Tuesday, January 25, 2005

A Simple Jew's Simplistic Parsha Question

This week's parsha, Parshas Yisro, contains the following posuk, "And you shall see from among the entire people, men of means, G-d-fearing people, men of truth, people who despise money..." (Shemos 18:21)

Rashi commented that the term "men of means" refers to "rich men who have no need to flatter or show recognition".

Initially this makes sense, but when you think about it in historical perspective it raises a question. The Jewish people left Mitzrayim with great wealth, so wasn't everyone rich? Couldn't all the men be considered "men of means"?

4 Comments:

At January 25, 2005 at 12:42:00 PM EST, Blogger Gil Student said...

Certainly after the egel and the mishkan, many people had given away their wealth.

 
At January 25, 2005 at 1:23:00 PM EST, Blogger A Simple Jew said...

Ladies and Gentlemen: This is why I am "A Simple Jew". I didn't even know the answer to this simple parsha question. Thanks to Rabbi Student for answering it for me. I appreciate it.

 
At January 25, 2005 at 8:45:00 PM EST, Blogger TRW said...

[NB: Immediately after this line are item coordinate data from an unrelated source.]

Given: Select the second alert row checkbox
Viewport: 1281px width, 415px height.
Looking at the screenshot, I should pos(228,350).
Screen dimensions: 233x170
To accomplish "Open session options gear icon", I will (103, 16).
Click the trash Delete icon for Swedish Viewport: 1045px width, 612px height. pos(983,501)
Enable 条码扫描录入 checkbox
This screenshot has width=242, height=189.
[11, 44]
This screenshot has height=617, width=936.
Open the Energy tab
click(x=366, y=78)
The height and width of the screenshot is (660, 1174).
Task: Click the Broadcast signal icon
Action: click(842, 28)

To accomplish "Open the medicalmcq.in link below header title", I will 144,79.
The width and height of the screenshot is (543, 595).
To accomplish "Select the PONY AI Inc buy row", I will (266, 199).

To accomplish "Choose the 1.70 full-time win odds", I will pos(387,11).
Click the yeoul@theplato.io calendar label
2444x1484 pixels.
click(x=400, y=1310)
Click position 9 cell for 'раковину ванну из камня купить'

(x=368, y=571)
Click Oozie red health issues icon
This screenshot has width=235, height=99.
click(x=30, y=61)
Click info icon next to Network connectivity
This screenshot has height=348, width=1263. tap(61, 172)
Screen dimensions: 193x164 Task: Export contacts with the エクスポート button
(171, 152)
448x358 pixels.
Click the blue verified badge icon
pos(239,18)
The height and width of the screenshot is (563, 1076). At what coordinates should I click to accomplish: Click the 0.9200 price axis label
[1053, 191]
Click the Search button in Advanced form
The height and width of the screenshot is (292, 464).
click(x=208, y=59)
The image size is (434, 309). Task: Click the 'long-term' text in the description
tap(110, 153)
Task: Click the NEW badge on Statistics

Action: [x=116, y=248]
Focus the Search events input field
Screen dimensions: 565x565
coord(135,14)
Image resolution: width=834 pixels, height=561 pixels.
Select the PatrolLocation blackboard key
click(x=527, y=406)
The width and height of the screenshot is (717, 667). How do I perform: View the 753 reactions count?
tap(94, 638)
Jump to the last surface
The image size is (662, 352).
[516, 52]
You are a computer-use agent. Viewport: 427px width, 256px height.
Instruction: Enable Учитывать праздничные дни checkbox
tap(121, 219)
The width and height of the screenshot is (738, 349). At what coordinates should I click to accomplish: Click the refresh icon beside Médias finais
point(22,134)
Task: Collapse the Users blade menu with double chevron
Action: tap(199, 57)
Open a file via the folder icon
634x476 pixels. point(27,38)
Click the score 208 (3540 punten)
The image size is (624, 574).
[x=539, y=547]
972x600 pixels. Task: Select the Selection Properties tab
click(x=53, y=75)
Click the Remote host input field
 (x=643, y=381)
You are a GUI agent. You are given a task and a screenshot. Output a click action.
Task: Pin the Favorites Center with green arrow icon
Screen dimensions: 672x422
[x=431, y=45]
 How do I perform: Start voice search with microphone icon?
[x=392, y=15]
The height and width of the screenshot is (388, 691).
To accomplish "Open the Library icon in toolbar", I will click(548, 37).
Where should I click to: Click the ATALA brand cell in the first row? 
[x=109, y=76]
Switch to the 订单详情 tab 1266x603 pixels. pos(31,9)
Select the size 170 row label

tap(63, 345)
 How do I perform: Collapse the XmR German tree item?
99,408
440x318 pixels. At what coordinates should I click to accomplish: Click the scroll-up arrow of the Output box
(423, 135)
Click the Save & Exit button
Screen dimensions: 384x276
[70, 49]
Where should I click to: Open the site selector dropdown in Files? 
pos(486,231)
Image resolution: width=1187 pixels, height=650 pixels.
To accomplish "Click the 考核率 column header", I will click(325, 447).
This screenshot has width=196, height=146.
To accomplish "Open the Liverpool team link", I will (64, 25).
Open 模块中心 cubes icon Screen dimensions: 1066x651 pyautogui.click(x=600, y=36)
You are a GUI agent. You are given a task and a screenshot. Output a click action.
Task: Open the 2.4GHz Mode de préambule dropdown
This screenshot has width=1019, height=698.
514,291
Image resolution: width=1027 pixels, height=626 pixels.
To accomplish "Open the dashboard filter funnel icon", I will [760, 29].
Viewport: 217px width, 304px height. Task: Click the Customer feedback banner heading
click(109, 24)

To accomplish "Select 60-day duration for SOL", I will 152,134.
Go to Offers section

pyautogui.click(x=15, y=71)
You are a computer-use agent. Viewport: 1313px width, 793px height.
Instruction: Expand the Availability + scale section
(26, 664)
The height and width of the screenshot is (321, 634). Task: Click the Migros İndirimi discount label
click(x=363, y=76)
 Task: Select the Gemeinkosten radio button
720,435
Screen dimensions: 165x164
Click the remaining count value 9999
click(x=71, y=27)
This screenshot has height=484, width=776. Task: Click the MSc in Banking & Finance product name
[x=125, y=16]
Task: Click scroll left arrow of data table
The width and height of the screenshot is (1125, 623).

But, Student, if they were not men of means cause they had given all their money to the mishkan, do we want judges from those who held back from giving their money from the mishkan?

 
At January 31, 2005 at 3:58:00 AM EST, Blogger Sharvul said...

R. Student,
But this is parashat Yitro, before the egel and the mishkan, even before har sinai. Even if you accept the opinion that "Yitro was after har sinai", that is still before they had the opportunity to give their money away to either avoda zara or avodat hashem. I understand that there is no mukdam and me'uchar, but still...
Perhaps Rashi meant "rich" in sense of richness we learn about in Avot: ha'sameach be'chelko. It is not that they were rich in money; they were content with what they had, little or much, and felt rich. As such, they were son'ei batza, they could not be subjected to manipulations by being offered money because they were happy with what they had. Just a thought.